→ Brief
A set of records appears below. Print them all, word for word.

Collected data:
________________________________________

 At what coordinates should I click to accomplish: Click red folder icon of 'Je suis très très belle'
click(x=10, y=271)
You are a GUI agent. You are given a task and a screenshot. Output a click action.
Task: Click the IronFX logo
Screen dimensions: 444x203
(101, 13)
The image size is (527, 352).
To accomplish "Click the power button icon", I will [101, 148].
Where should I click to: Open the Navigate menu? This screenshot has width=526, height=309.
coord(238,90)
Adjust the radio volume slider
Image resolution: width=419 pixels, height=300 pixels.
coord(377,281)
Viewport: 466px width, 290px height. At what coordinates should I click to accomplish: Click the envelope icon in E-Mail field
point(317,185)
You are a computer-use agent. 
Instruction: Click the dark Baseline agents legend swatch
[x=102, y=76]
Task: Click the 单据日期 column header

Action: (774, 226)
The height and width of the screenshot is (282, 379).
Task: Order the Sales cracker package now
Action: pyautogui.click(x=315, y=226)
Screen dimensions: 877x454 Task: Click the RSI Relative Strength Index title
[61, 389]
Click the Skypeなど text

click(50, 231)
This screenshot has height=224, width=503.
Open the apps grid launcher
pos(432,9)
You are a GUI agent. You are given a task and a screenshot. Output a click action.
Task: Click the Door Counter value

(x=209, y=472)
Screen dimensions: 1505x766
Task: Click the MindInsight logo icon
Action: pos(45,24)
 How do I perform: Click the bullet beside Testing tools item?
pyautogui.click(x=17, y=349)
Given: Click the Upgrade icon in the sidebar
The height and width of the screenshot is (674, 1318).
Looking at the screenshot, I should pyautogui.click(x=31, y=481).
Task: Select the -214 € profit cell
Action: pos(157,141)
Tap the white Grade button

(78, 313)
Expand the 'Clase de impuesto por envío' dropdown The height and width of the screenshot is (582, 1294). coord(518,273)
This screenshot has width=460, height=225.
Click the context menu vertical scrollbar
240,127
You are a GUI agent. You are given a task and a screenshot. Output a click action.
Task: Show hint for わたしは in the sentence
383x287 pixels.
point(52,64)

________________________________________

→ Response
 At what coordinates should I click to accomplish: Click red folder icon of 'Je suis très très belle'
click(x=10, y=271)
You are a GUI agent. You are given a task and a screenshot. Output a click action.
Task: Click the IronFX logo
Screen dimensions: 444x203
(101, 13)
The image size is (527, 352).
To accomplish "Click the power button icon", I will [101, 148].
Where should I click to: Open the Navigate menu? This screenshot has width=526, height=309.
coord(238,90)
Adjust the radio volume slider
Image resolution: width=419 pixels, height=300 pixels.
coord(377,281)
Viewport: 466px width, 290px height. At what coordinates should I click to accomplish: Click the envelope icon in E-Mail field
point(317,185)
You are a computer-use agent. 
Instruction: Click the dark Baseline agents legend swatch
[x=102, y=76]
Task: Click the 单据日期 column header

Action: (774, 226)
The height and width of the screenshot is (282, 379).
Task: Order the Sales cracker package now
Action: pyautogui.click(x=315, y=226)
Screen dimensions: 877x454 Task: Click the RSI Relative Strength Index title
[61, 389]
Click the Skypeなど text

click(50, 231)
This screenshot has height=224, width=503.
Open the apps grid launcher
pos(432,9)
You are a GUI agent. You are given a task and a screenshot. Output a click action.
Task: Click the Door Counter value

(x=209, y=472)
Screen dimensions: 1505x766
Task: Click the MindInsight logo icon
Action: pos(45,24)
 How do I perform: Click the bullet beside Testing tools item?
pyautogui.click(x=17, y=349)
Given: Click the Upgrade icon in the sidebar
The height and width of the screenshot is (674, 1318).
Looking at the screenshot, I should pyautogui.click(x=31, y=481).
Task: Select the -214 € profit cell
Action: pos(157,141)
Tap the white Grade button

(78, 313)
Expand the 'Clase de impuesto por envío' dropdown The height and width of the screenshot is (582, 1294). coord(518,273)
This screenshot has width=460, height=225.
Click the context menu vertical scrollbar
240,127
You are a GUI agent. You are given a task and a screenshot. Output a click action.
Task: Show hint for わたしは in the sentence
383x287 pixels.
point(52,64)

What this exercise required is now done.